Im Mittelpunkt der Diskussion stand dabei nicht nur das neue Altersvorsorgedepot selbst, sondern die deutlich breiter werdende Komplexität der Vorsorgeberatung. Denn selbst das geplante Standarddepot mit gesetzlich gedeckelten Effektivkosten von maximal einem Prozent ersetzt aus Sicht der Diskussionsteilnehmer keine individuelle Beratung. Die politische Idee klingt zunächst einfach: kostengünstig, standardisiert, kapitalmarktnah. Die Realität dürfte jedoch deutlich differenzierter aussehen. Denn auch ein standardisiertes Produkt müsse zur persönlichen Lebenssituation, Risikoneigung und bestehenden Vorsorgestruktur passen. Carsten Kock von HDI Leben warnte deshalb davor, Altersvorsorge nur auf einzelne Produkte zu reduzieren. Gute Beratung müsse vielmehr das Gesamtbild betrachten – von betrieblicher Altersversorgung über biometrische Risiken bis hin zu steuerlichen Fragen, Hinterbliebenenschutz oder der späteren Auszahlphase. Besonders relevant wird die Reform zudem für Millionen bestehender Riester-Kunden. Genau dort erwarten Branchenvertreter erheblichen Beratungsbedarf: Vertrag behalten, beitragsfrei stellen oder in ein neues Vorsorgedepot wechseln? Pauschale Antworten werde es kaum geben. Faktoren wie Garantiezins, Vertragslaufzeit, Familienstand, Kinderzulagen oder steuerliche Effekte müssten individuell geprüft werden.
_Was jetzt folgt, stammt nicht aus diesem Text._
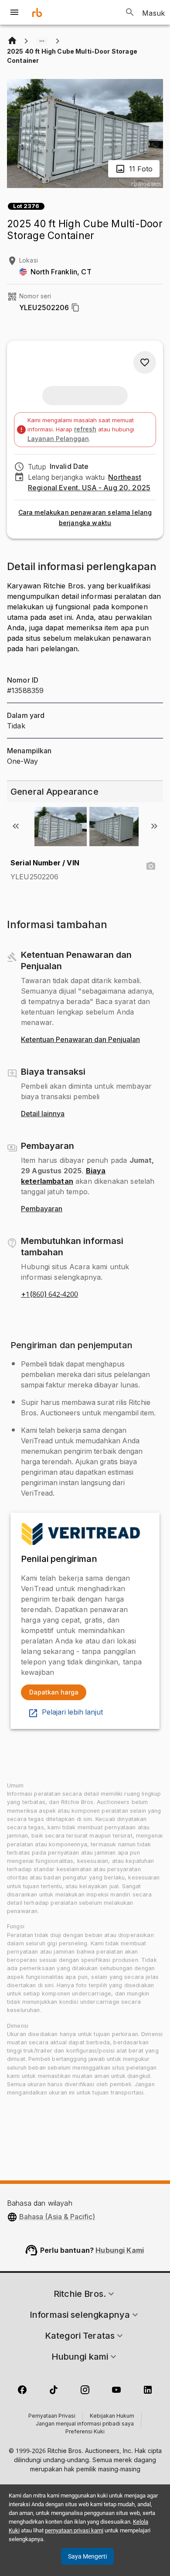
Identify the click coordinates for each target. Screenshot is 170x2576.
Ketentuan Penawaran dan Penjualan (80, 1040)
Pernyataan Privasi (51, 2416)
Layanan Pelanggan (58, 438)
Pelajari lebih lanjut (72, 1712)
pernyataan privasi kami (74, 2530)
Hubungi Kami (119, 2250)
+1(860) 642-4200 (49, 1294)
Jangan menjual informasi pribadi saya (85, 2424)
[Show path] (42, 41)
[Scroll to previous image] (15, 826)
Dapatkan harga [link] (53, 1692)
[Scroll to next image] (154, 826)
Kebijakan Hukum (112, 2416)
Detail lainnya (43, 1114)
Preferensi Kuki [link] (85, 2432)
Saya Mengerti (87, 2556)
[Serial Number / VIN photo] (151, 866)
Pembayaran (41, 1209)
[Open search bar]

Vermittler sollen jetzt aktiv werden

Brisanz erhält die Debatte zusätzlich durch die parallel laufenden Diskussionen über die Zukunft der gesetzlichen Rente. Am Donnerstag kursierten zwischenzeitlich Gerüchte über mögliche Vorschläge der Rentenkommission – darunter eine Anhebung des Renteneintrittsalters auf 70 Jahre oder eine Senkung des Rentenniveaus auf 46 Prozent. Auch wenn diese Spekulationen später dementiert wurden, zeigen sie aus Sicht vieler Marktteilnehmer vor allem eines: Die Unsicherheit rund um die Altersvorsorge wächst weiter. Für Vermittler eröffnet sich damit zwar zusätzlicher Gesprächsbedarf, gleichzeitig steigen aber auch die Erwartungen an Beratungsqualität und Einordnungskompetenz. Hinzu kommt die offene Frage der Vergütung. Die Teilnehmer des Forums machten deutlich, dass politisch gewünschte Beratung wirtschaftlich tragfähig bleiben müsse. Diskutiert werden unterschiedliche Modelle – von klassischen Provisionen bis hin zu Honorarlösungen und Servicevereinbarungen. Für AfW-Vorstand Norman Wirth ist die Richtung dennoch klar: „Für Berater ist die Reform ein toller Türöffner.“ Entscheidend werde nun sein, ob Vermittler die aktuelle Aufmerksamkeit nutzen, um Kunden frühzeitig Orientierung zu geben – bevor aus Reformhoffnung vorschnelle Fehlentscheidungen werden.